[PROBLEM DESCRIPTION]:
Your job is to report every line of the entries that has "checkbox".

Records excerpted from a collection
Content starts

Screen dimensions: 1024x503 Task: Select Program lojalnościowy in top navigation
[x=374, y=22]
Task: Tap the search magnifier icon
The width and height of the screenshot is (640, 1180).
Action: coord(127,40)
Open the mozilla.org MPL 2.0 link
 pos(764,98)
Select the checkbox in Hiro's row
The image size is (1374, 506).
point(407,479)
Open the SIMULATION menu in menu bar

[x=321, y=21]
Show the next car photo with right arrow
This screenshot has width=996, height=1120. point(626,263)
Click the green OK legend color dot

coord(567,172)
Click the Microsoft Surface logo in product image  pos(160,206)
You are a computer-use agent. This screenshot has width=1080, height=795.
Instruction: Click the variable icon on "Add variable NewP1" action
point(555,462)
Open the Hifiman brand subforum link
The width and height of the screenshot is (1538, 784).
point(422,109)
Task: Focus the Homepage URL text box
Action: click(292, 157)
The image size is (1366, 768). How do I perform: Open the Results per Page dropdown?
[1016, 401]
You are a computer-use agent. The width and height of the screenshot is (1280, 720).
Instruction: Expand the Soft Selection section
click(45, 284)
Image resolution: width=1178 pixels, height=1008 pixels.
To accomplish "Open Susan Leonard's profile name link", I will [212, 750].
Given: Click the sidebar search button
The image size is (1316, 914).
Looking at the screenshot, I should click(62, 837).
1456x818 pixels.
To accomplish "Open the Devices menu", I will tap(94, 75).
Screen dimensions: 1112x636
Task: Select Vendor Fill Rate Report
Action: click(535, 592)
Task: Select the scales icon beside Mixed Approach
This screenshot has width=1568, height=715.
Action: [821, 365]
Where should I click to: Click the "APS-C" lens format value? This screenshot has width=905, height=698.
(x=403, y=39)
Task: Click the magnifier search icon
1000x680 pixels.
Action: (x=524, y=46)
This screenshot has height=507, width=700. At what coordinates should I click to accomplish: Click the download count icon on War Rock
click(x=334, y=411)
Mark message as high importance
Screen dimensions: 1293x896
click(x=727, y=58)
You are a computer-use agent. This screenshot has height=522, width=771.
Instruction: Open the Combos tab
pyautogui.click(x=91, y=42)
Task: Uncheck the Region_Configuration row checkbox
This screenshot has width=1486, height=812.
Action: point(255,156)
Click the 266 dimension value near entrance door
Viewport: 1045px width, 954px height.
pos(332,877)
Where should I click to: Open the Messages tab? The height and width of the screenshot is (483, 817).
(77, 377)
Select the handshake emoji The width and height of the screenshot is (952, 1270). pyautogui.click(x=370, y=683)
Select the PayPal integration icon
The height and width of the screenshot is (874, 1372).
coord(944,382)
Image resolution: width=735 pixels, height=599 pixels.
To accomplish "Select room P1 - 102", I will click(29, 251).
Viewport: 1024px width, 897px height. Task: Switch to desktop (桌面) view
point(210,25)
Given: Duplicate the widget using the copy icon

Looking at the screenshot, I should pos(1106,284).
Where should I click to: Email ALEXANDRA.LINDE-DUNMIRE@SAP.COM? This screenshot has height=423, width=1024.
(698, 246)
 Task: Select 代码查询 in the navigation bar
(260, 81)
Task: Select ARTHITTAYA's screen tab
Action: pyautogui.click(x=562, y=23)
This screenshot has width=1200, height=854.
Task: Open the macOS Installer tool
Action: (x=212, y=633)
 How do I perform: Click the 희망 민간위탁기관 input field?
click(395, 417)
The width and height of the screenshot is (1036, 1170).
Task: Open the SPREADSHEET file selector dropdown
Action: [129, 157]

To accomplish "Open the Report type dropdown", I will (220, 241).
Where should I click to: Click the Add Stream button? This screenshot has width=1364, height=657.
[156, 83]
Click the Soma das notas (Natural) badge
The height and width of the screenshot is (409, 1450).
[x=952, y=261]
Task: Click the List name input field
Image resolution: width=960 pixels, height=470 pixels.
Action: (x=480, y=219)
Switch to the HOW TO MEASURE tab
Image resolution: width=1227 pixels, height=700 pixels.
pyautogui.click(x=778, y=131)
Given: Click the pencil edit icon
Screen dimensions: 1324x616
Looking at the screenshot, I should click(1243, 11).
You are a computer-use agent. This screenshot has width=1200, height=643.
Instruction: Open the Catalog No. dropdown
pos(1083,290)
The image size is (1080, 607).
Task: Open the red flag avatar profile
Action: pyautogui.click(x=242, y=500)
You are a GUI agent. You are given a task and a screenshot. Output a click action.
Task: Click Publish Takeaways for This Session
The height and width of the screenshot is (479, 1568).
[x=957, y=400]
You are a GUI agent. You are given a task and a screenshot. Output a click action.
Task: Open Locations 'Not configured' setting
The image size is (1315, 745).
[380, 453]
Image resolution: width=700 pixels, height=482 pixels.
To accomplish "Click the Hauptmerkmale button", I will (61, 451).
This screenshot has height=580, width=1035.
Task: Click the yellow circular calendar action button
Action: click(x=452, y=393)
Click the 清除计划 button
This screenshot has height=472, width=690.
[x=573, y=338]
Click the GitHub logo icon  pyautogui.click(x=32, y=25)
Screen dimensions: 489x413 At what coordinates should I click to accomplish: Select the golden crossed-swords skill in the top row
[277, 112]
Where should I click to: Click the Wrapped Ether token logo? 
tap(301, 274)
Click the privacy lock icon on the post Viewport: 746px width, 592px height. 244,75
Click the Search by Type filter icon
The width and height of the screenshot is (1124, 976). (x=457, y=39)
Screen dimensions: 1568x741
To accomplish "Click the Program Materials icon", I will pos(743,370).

Content ends

[EXPECTED OUTPUT]:
Select the checkbox in Hiro's row
Task: Uncheck the Region_Configuration row checkbox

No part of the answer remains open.